About this task ▸
Only lines containing the word "Open" belong in the answer; copy each one from the records.

Top of Extracted material

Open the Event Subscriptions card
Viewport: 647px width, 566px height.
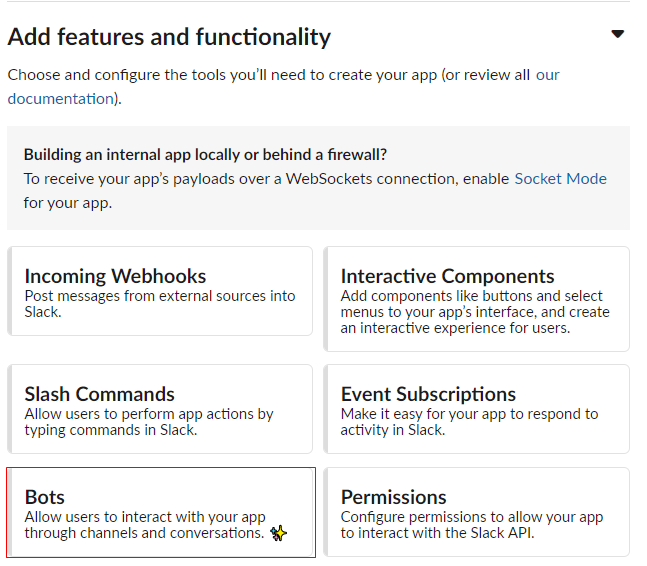[477, 409]
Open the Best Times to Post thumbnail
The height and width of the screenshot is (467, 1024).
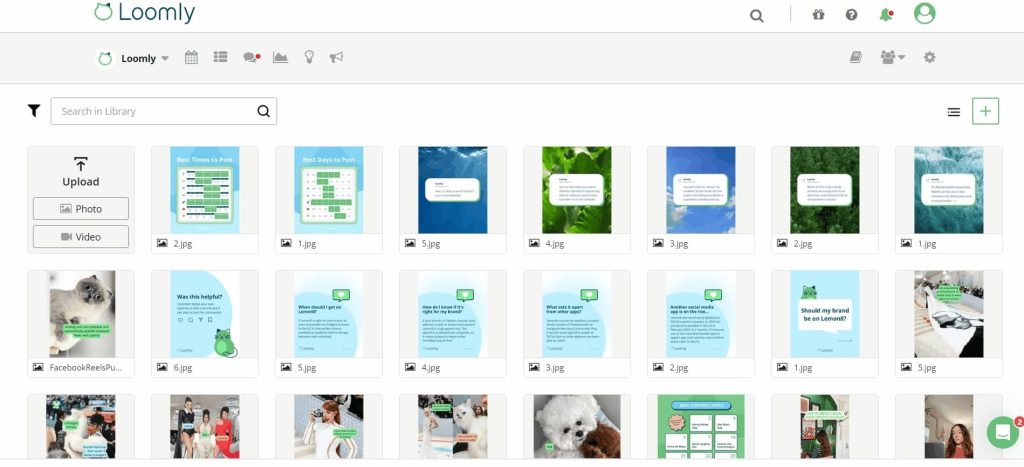[205, 190]
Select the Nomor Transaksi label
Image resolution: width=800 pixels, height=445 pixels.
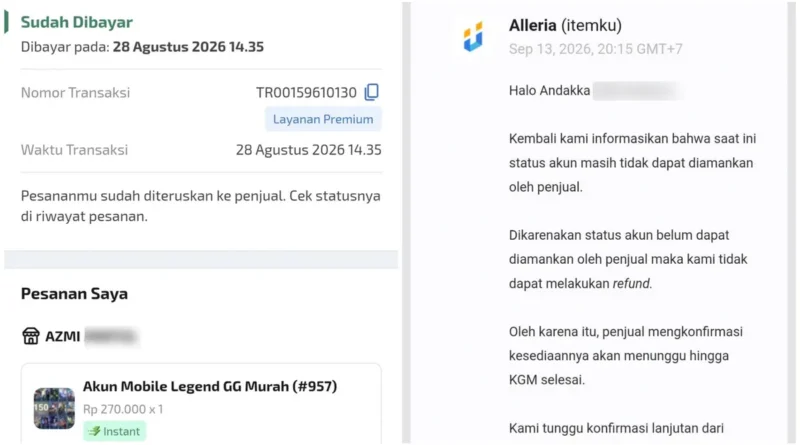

Bottom of Extracted material

Answer to this task ▸
Open the Event Subscriptions card
Open the Best Times to Post thumbnail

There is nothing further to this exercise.